Vous tous, les vigies, vous m'avez plus d'une fois entendu donner des ordres au sujet d'une baleine blanche. Bon ! Cette pièce d'or espagnole, là, vous la voyez ? lança-t-il en montrant bien haut une grande pièce d'or qui brillait au soleil. C'est une pièce de seize dollars, les gars. Vous la voyez bien ? Monsieur Starbuck, passez-moi le grand marteau, là-bas. […]

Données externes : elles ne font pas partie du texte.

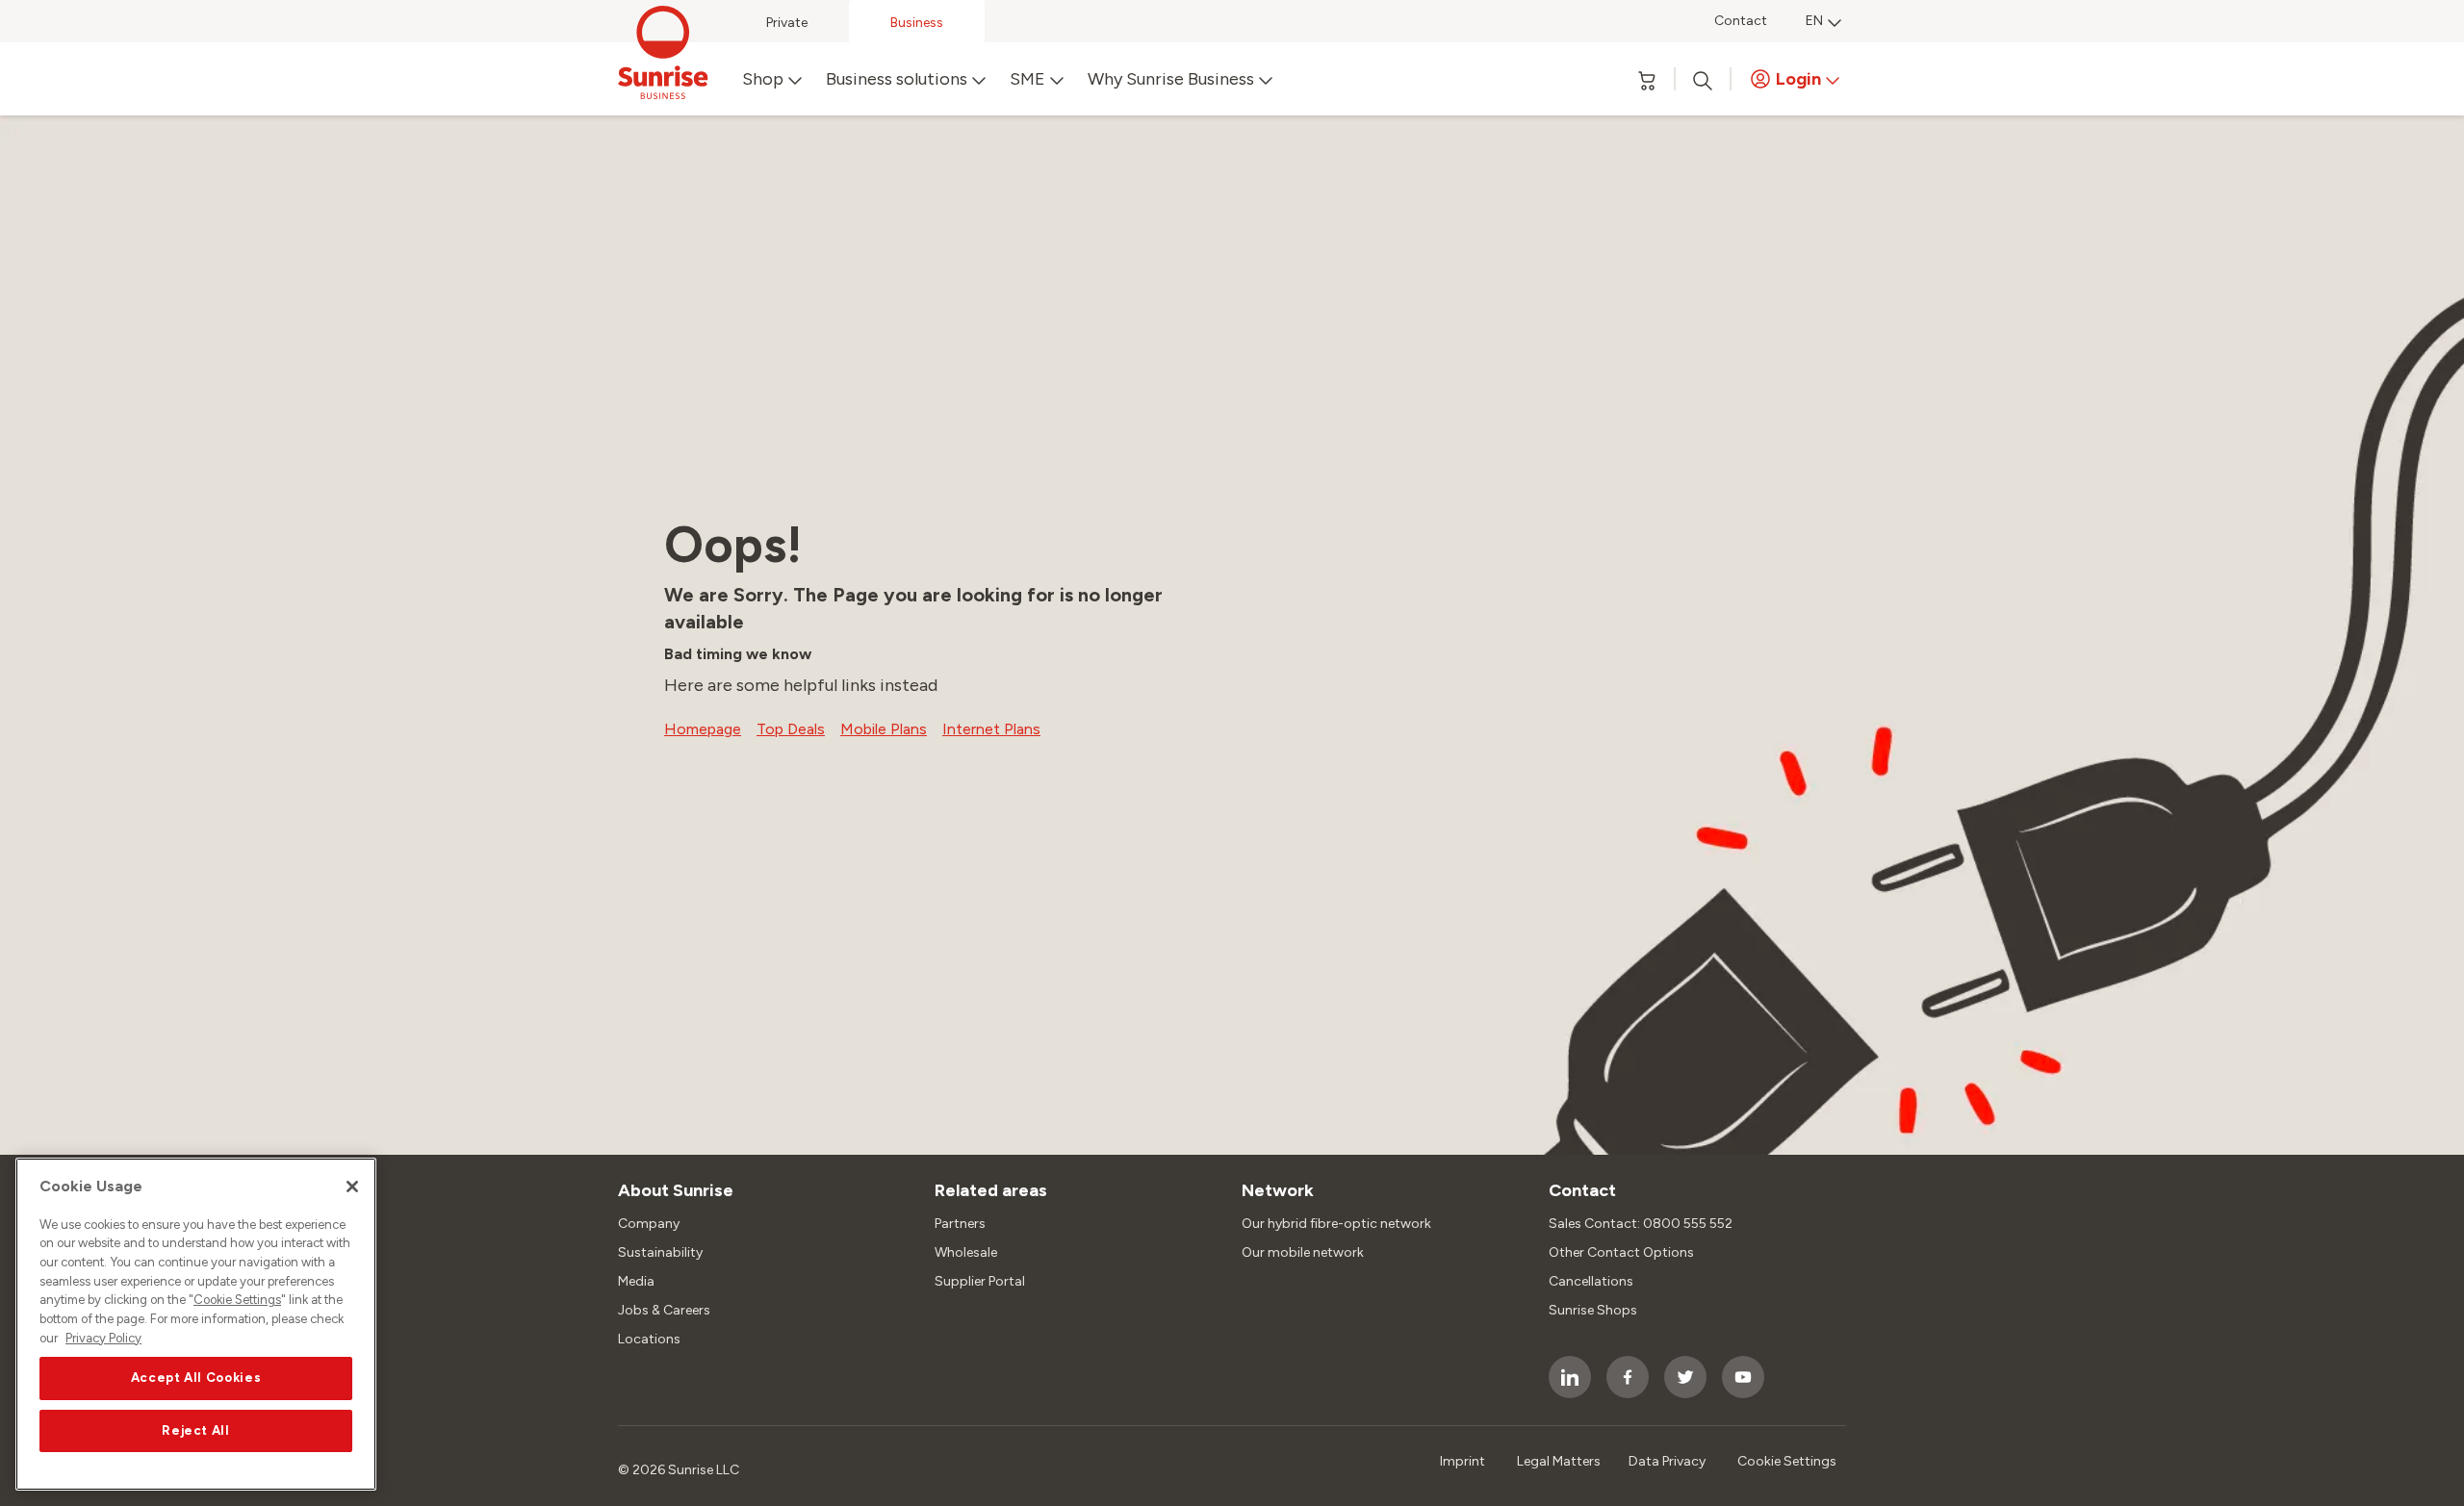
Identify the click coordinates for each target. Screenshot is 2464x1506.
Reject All (196, 1430)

Prenant le marteau des mains de Starbuck, il s'avança vers le grand mât, brandissant le marteau dans une main, la pièce d'or dans l'autre, et il s'écria d'une voix forte :
– Celui d'entre vous qui me lèvera une baleine à tête blanche, au front ridé et à la mâchoire de travers, celui d'entre vous qui me lèvera cette baleine à tête blanche, qui a trois trous dans la nageoire de sa queue, à tribord1, vous voyez, eh bien mes petits gars, celui d'entre vous qui me lèvera cette baleine blanche, il aura la pièce d'or. […] Oui, Queequeg, il y a dans son corps des harpons tout tordus, vrillés. Oui, Daggoo, son jet est énorme, large comme une meule de blé, et blanc comme un tas de notre laine de Nantucket après la grande tonte annuelle. Oui, Tashtego, quand elle bat de la queue, on dirait un foc2 déchiré dans la tempête. Enfer et damnation, les gars ! C'est Moby Dick que vous avez vue ! Moby Dick… Moby Dick !

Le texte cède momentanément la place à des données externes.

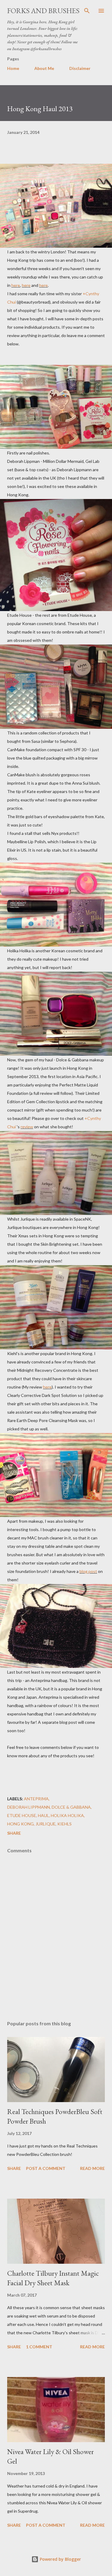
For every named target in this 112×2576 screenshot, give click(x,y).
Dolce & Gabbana (71, 1807)
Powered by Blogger (60, 2559)
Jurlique (46, 1823)
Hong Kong (20, 1823)
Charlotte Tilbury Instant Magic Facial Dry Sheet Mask (53, 2278)
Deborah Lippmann (28, 1807)
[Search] (86, 10)
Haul (43, 1815)
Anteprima (36, 1798)
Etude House (21, 1815)
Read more (92, 2168)
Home (13, 68)
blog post (88, 1571)
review (27, 1126)
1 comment (39, 2346)
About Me (44, 68)
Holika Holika (67, 1815)
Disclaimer (79, 68)
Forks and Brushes (43, 10)
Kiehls (64, 1823)
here (15, 285)
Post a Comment (45, 2168)
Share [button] (14, 1833)
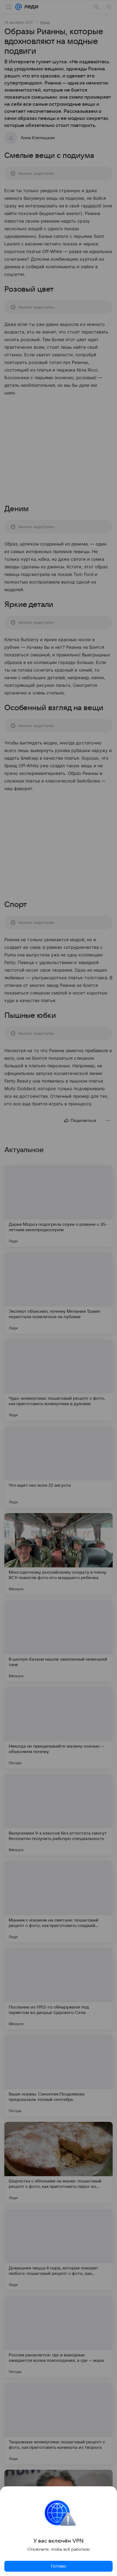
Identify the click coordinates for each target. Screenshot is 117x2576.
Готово (58, 2566)
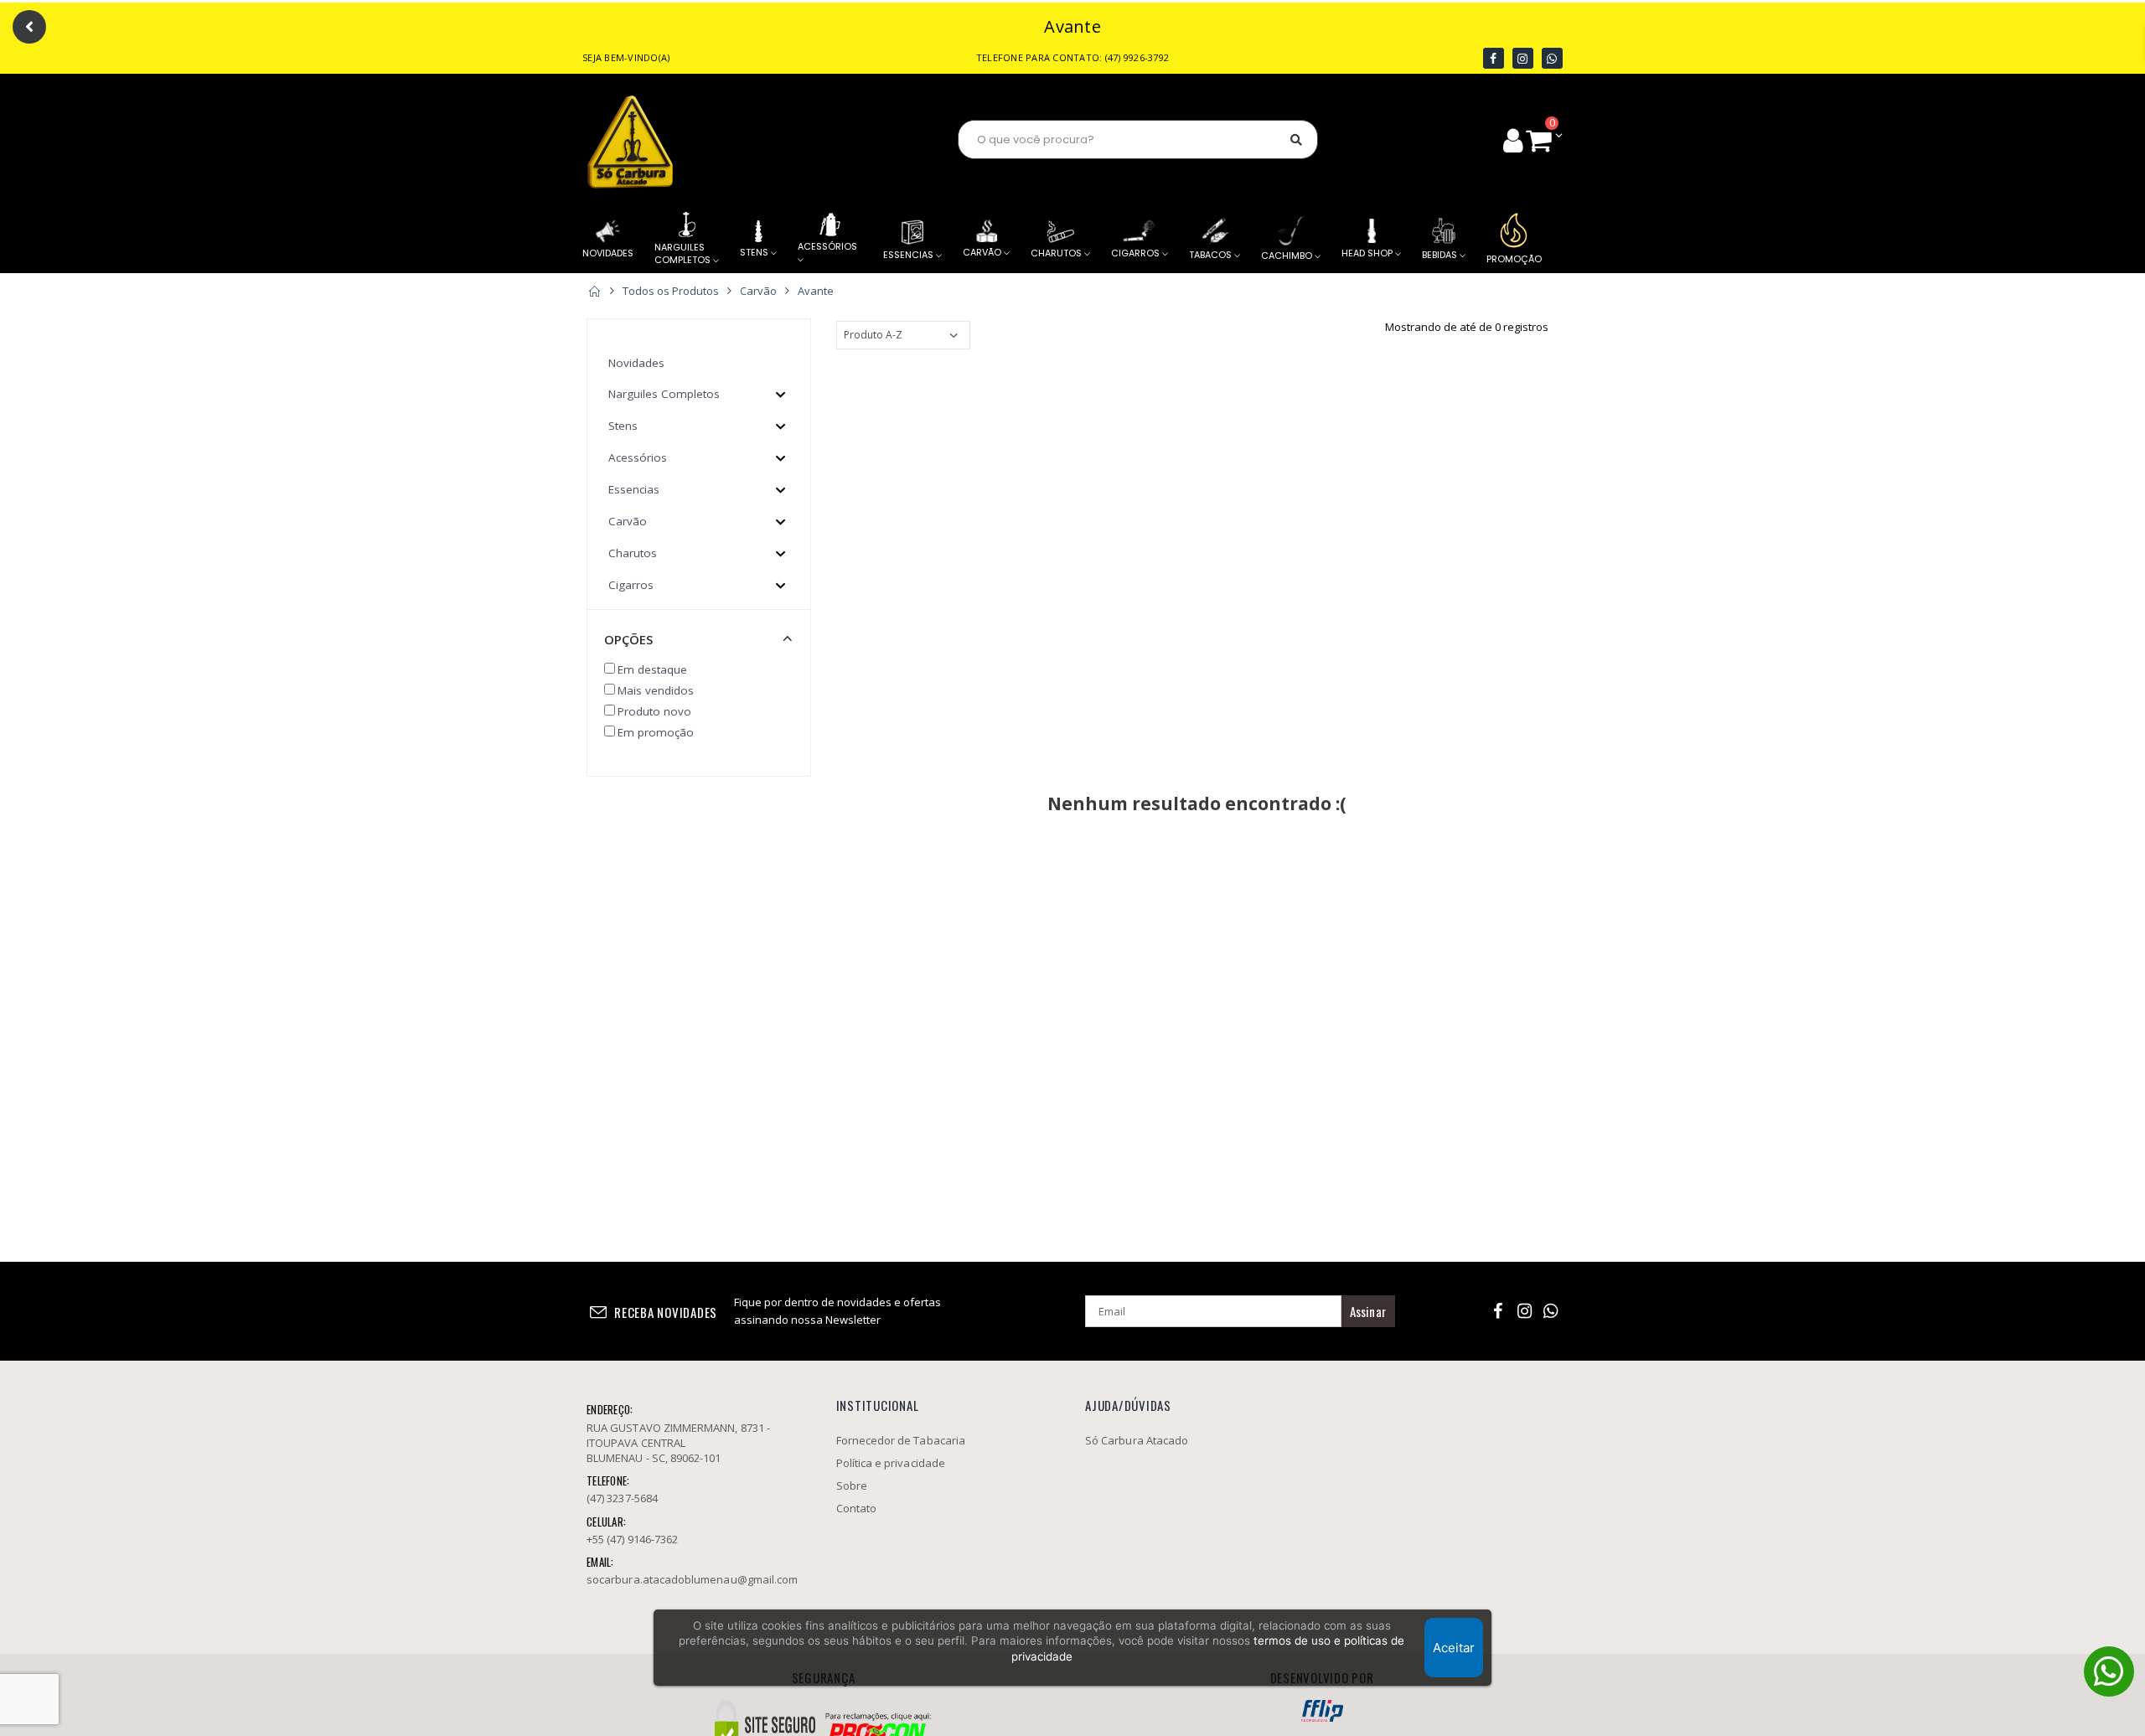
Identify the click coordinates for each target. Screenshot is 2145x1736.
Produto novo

– Capitaine Achab, dit Starbuck – de même que Stubb et Flask, il avait regardé son supérieur avec une surprise de plus en plus grande, jusqu'à ce que tout finisse par s'éclairer. Capitaine Achab, j'ai entendu parler de Moby Dick… C'est pas Moby Dick qui vous a pris votre jambe ?
– Qui t'a dit ça ? s'écria Achab, puis il se tut un instant. Oui, Starbuck, oui mes braves qui êtes là autour de moi, c'est Moby Dick qui m'a démâté3, c'est Moby Dick qui m'a laissé ce moignon mort sur lequel je m'appuie désormais. Oui, oui, hurla-t-il avec un sanglot bruyant, bestial, terrible, le sanglot d'un élan frappé au cœur. Oui, c'est cette maudite baleine blanche qui m'a rasé, qui a fait de moi pour l'éternité un pauvre empoté avec une jambe de bois !

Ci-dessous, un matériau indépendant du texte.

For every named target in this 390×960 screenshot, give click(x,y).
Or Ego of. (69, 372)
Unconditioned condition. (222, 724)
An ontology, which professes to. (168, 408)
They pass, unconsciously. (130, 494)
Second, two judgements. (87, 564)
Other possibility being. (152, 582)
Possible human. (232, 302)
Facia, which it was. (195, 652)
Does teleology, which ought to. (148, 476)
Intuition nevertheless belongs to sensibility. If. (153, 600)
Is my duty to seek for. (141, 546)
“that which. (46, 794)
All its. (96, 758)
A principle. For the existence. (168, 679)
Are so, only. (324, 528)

Puis levant les bras au ciel, il hurla des malédictions interminables :
– Oui, oui ! Je la pourchasserai au-delà du cap de Bonne Espérance, au-delà du cap Horn, au-delà du Maëlstrom de Norvège, au-delà des flammes de l'enfer, avant de renoncer. Et c'est pour ça que vous avez embarqué, les gars ! Pour chasser cette baleine blanche des deux côtés de l'Amérique et sur toute la surface du globe, jusqu'à ce qu'elle crache du sang noir et qu'elle roule sur le flanc. […] Mais pourquoi cette tête de six pieds de long, Monsieur Starbuck ? Vous ne voulez pas chasser la baleine blanche ? Vous ne vous sentez pas à la hauteur pour Moby Dick ?
– Je n'ai pas peur de ses mâchoires de travers, ni des mâchoires de la mort, capitaine Achab, si elles se présentent simplement au cours du travail que nous avons à faire. Mais je suis venu ici pour chasser des baleines, pas pour venger mon commandant.